Over the weekend, France’s bishops, in solidarity with other religious leaders, responded to the ongoing turmoil in the country by urging for peace, dialogue, and a restoration of tranquility. In addition, on July 1, officials of the Catholic Church issued a prayer for peace. The riots erupted following the tragic police shooting of a 17-year-old individual of North African descent named Nahel M. at a traffic stop in the Parisian suburb Nanterre. It resulted in several days of looting, assaults on public structures, and destructive acts of mob violence in various cities. Religious leaders in France, through a collective statement, conveyed their deep sadness regarding the loss of life and the outbreak of violence. Concurrently, they appealed for a restoration of peace in the affected areas.

National Catholic Register reports:

France’s bishops joined other religious leaders over the weekend in responding to the ongoing unrest in their country with a call for peace, dialogue and a return to calm.

Catholic Church officials also issued a prayer for peace on July 1.

The riots, sparked by the fatal police shooting of a 17-year-old of North African origin named Nahel M. during a traffic stop in Nanterre, a suburb of Paris, have led to days of looting, attacks on public buildings and destructive mob violence in several cities.

Some 45,000 officers were deployed across the country over the past three nights, according to the BBC. More than 150 people were arrested Sunday night, down from more than 700 the night before. The full extent of the destruction and the number of injured is still unknown.

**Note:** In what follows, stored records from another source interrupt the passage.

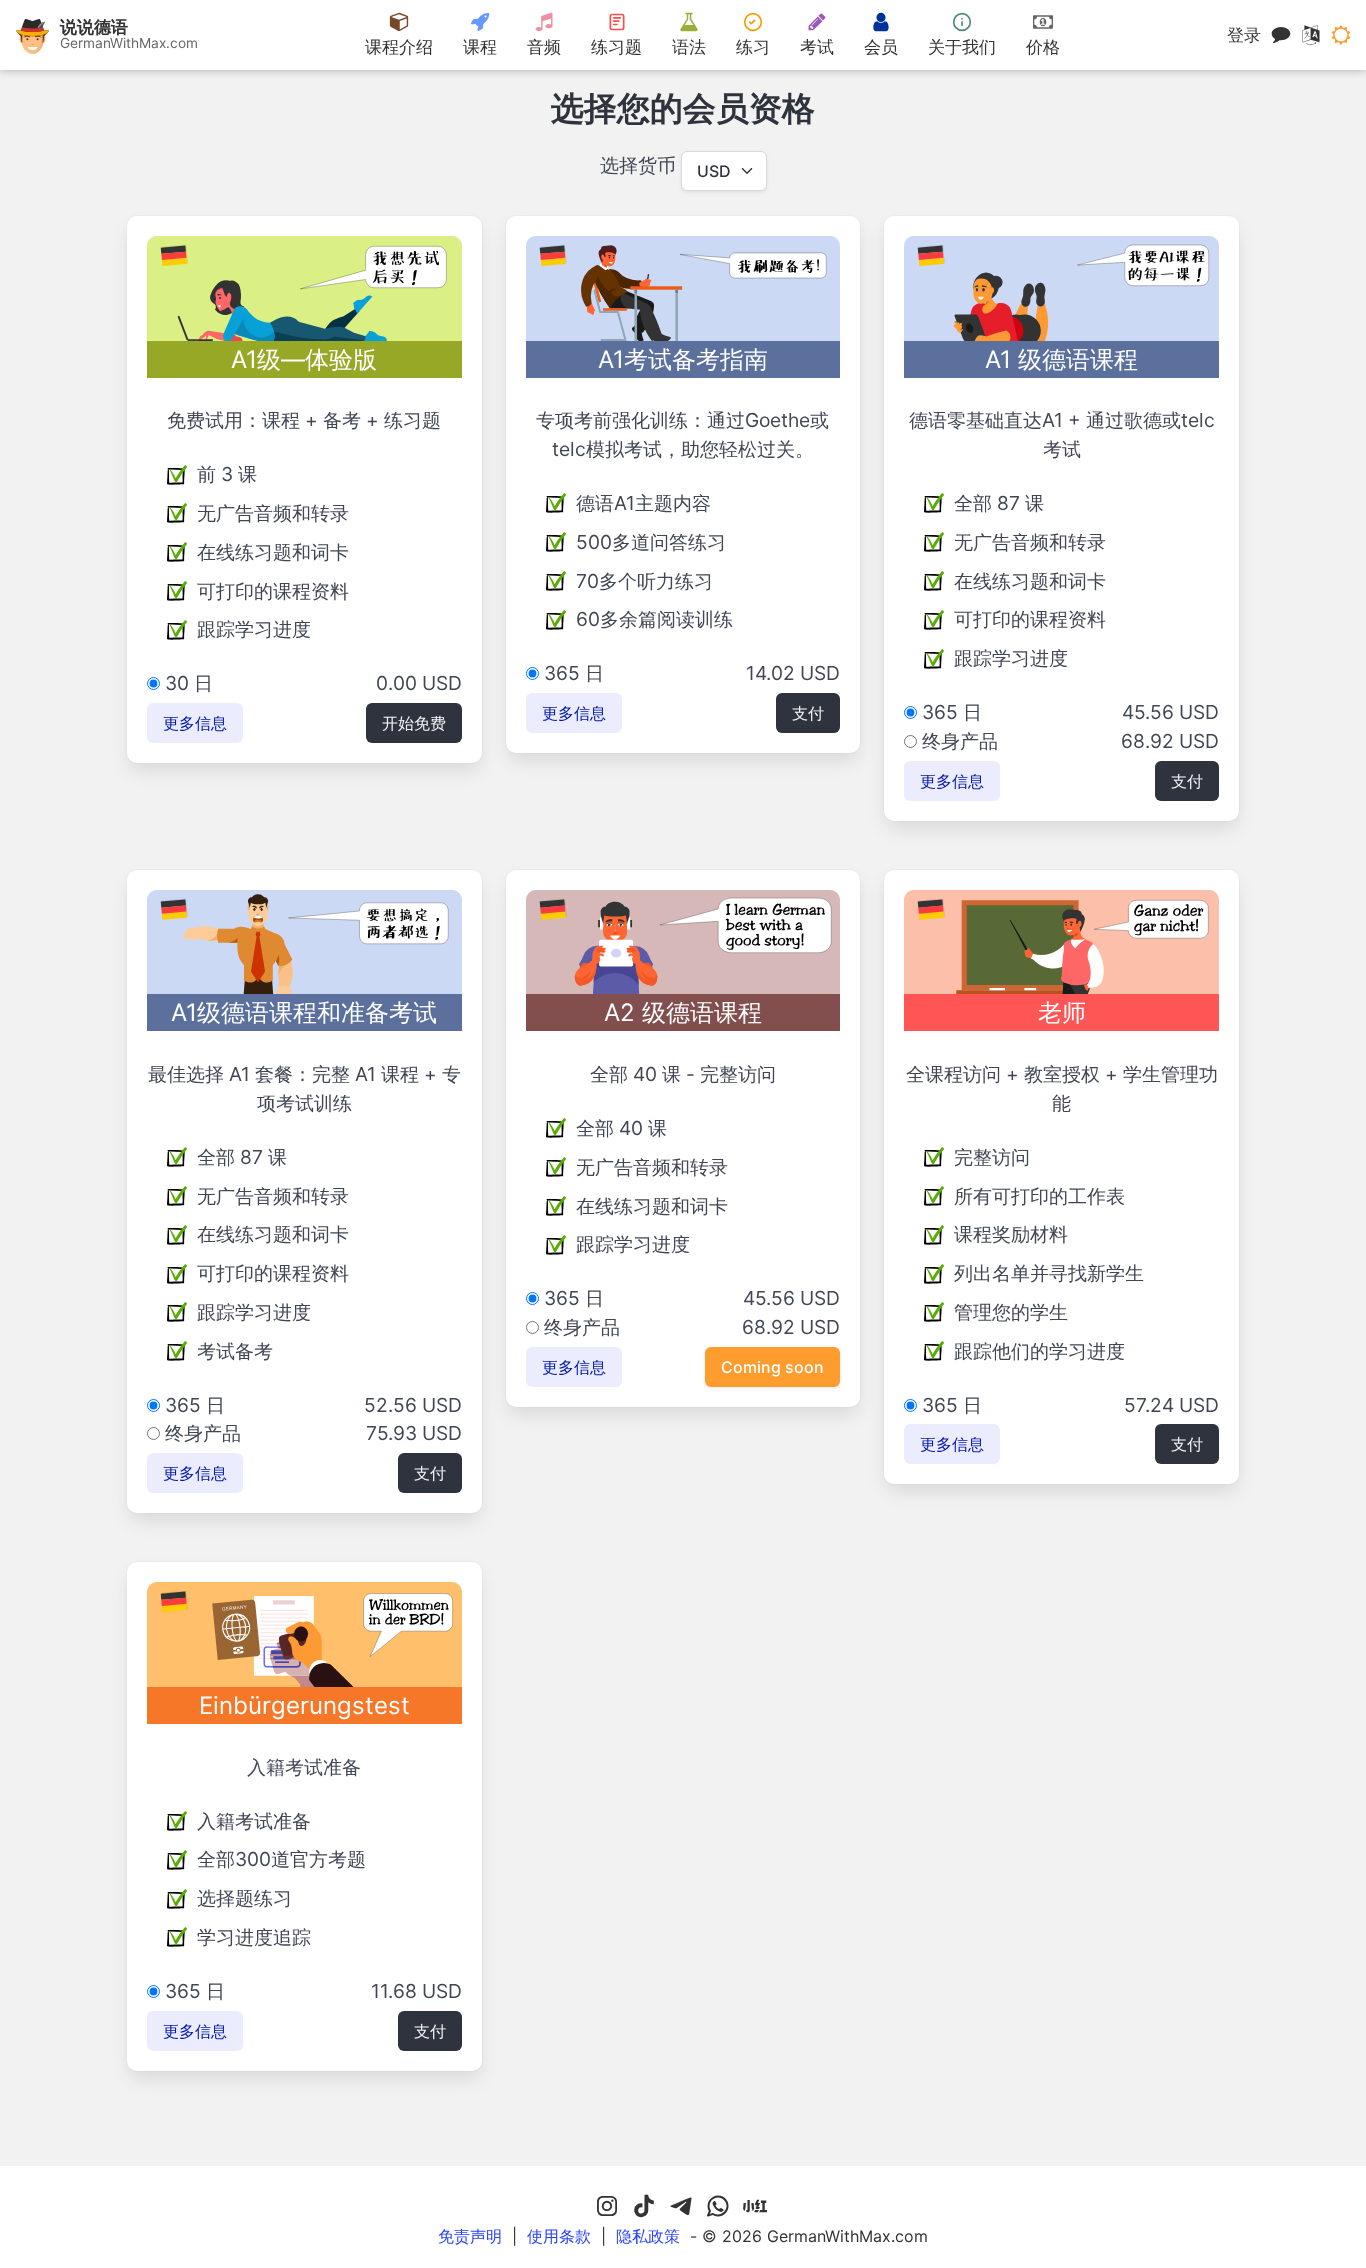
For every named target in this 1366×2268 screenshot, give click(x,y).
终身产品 (957, 741)
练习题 (616, 46)
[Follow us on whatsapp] (718, 2207)
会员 (881, 46)
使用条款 (559, 2236)
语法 (689, 46)
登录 (1244, 34)
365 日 (571, 673)
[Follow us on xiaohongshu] (755, 2207)
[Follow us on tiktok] (644, 2207)
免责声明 (470, 2236)
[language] (1311, 35)
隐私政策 (648, 2236)
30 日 (186, 683)
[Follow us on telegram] (681, 2207)
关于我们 (962, 46)
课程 (480, 46)
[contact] (1281, 35)
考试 (817, 46)
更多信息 (195, 723)
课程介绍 (399, 46)
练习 (753, 46)
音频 (544, 46)
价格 (1043, 46)
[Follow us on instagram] (607, 2207)
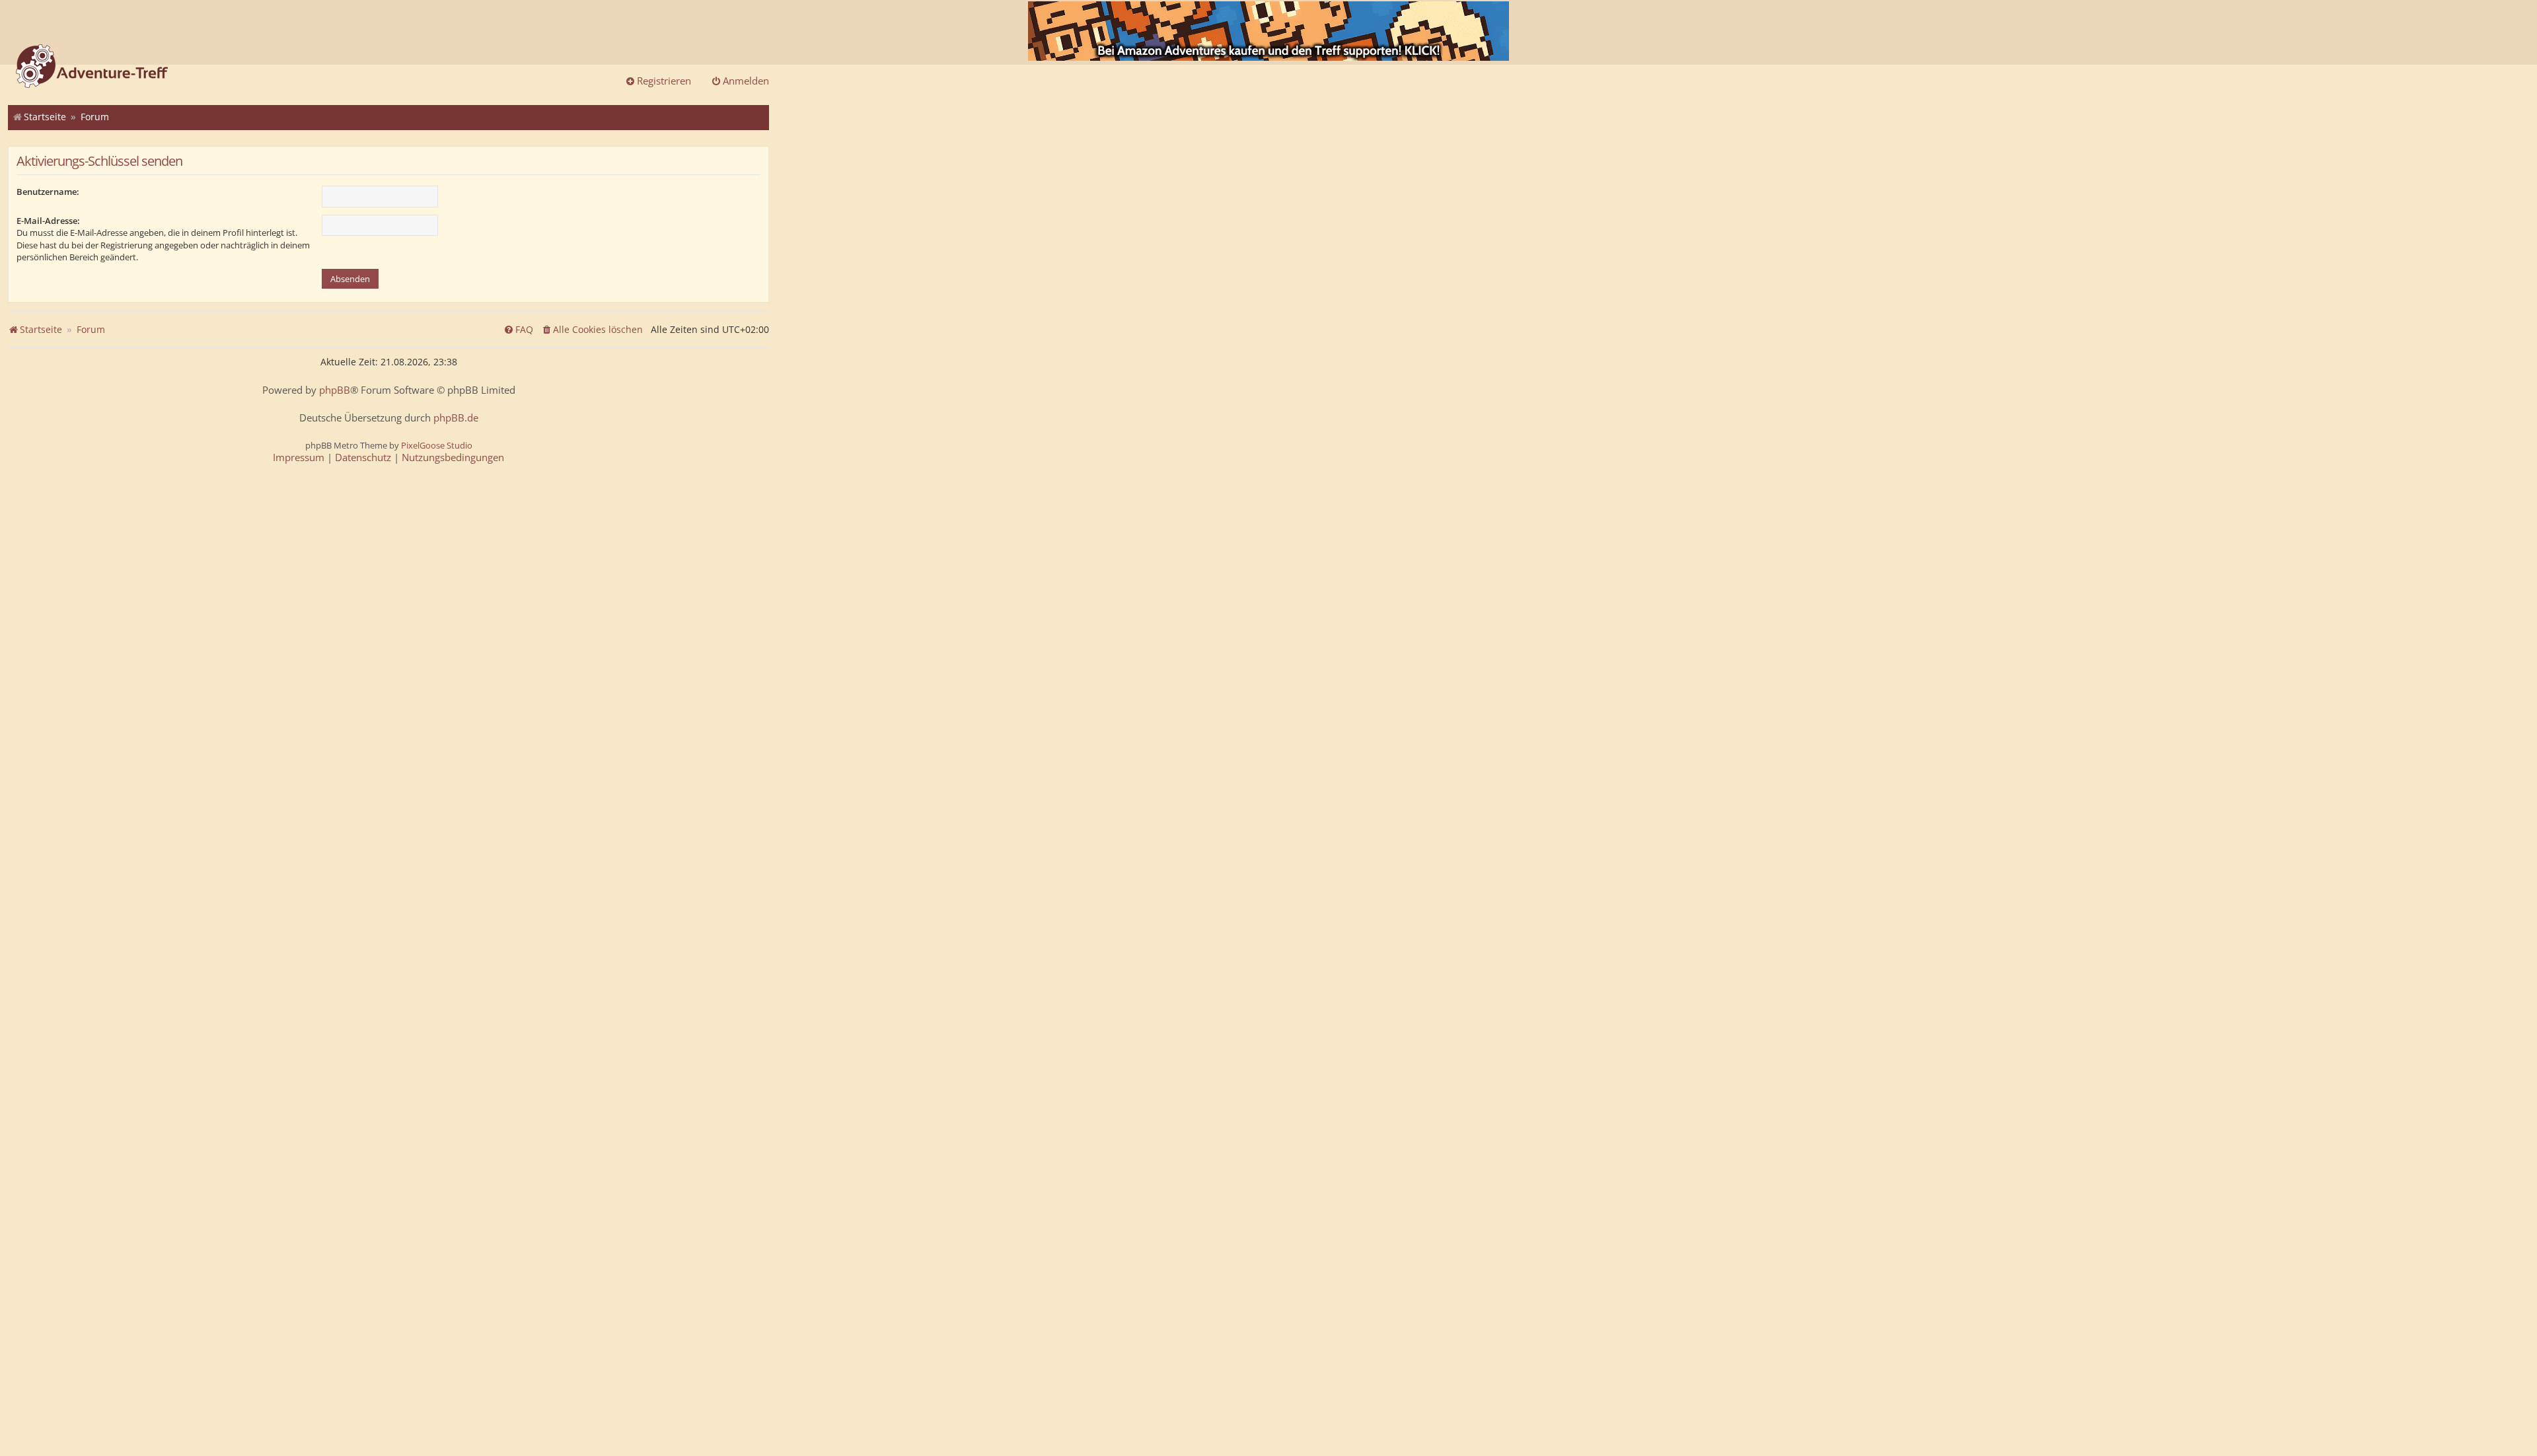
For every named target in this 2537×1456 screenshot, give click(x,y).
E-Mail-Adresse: (48, 221)
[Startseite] (92, 67)
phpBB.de (455, 418)
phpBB (334, 390)
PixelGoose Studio (436, 445)
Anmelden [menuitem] (746, 80)
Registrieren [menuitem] (664, 80)
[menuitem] (592, 330)
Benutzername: (48, 192)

In a joint statement, religious leaders in France expressed their sorrow over the death and violence. At the same time, they called for a return to peace. “We affirm with one voice that violence is never the right way,” the statement said, decrying attacks on schools, businesses, city halls and transportation, noting that the residents, families and children of these neighborhoods are the first to suffer.

The text was signed by Archbishop Éric de Moulins-Beaufort of Reims, president of the French Bishops’ Conference.